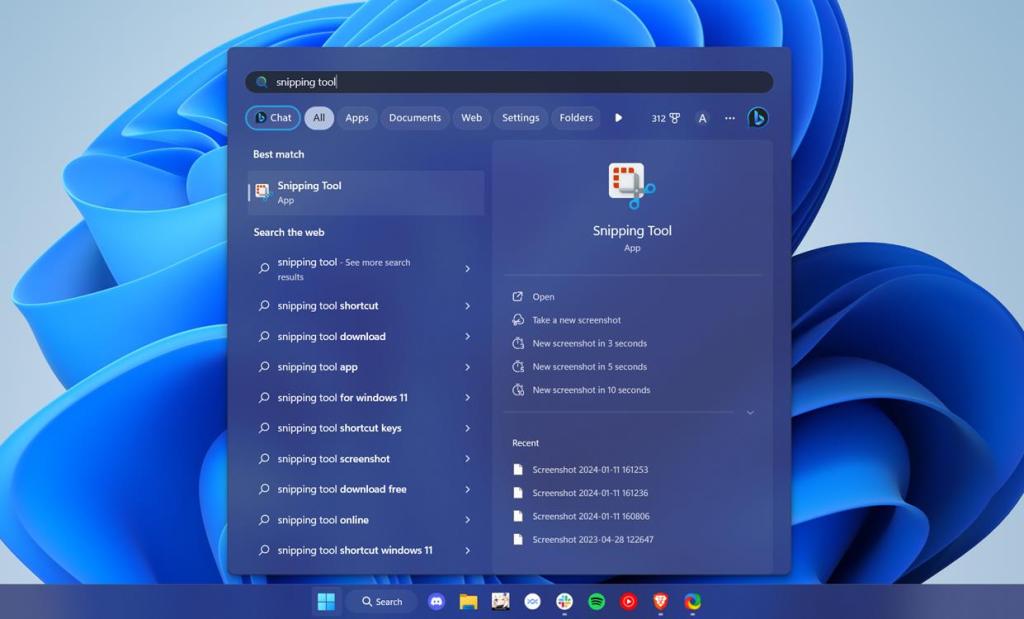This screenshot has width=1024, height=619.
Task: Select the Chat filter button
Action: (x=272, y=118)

...

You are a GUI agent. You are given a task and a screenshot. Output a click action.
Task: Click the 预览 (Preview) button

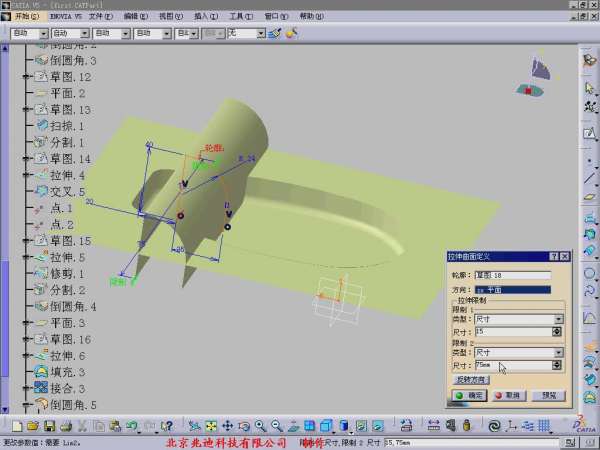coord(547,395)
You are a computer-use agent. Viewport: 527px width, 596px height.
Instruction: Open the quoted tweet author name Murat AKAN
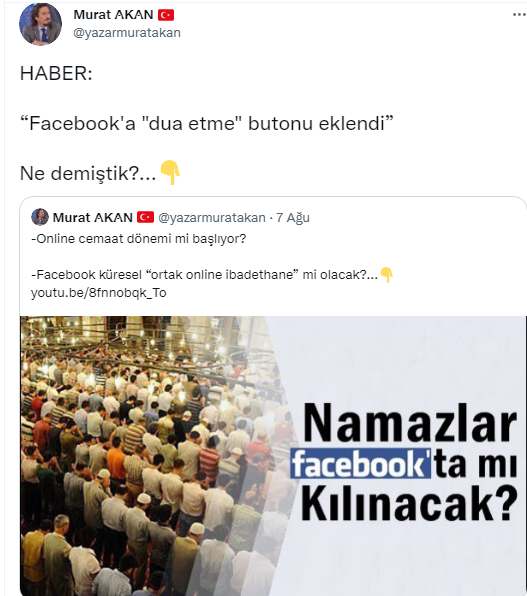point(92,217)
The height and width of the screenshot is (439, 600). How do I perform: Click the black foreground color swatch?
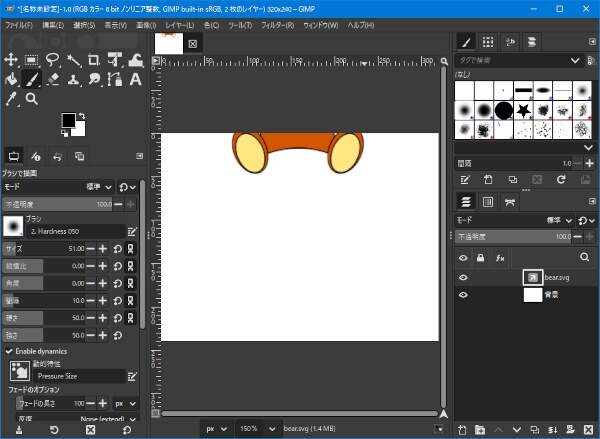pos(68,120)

*YOUR ASSIGNMENT*:
Copy all lines above containing the string "agent".

*SOLUTION*:
You are a GUI agent. You are given a task and a screenshot. Output a click action.
You are a computer-use agent. Viewport: 527px width, 596px height.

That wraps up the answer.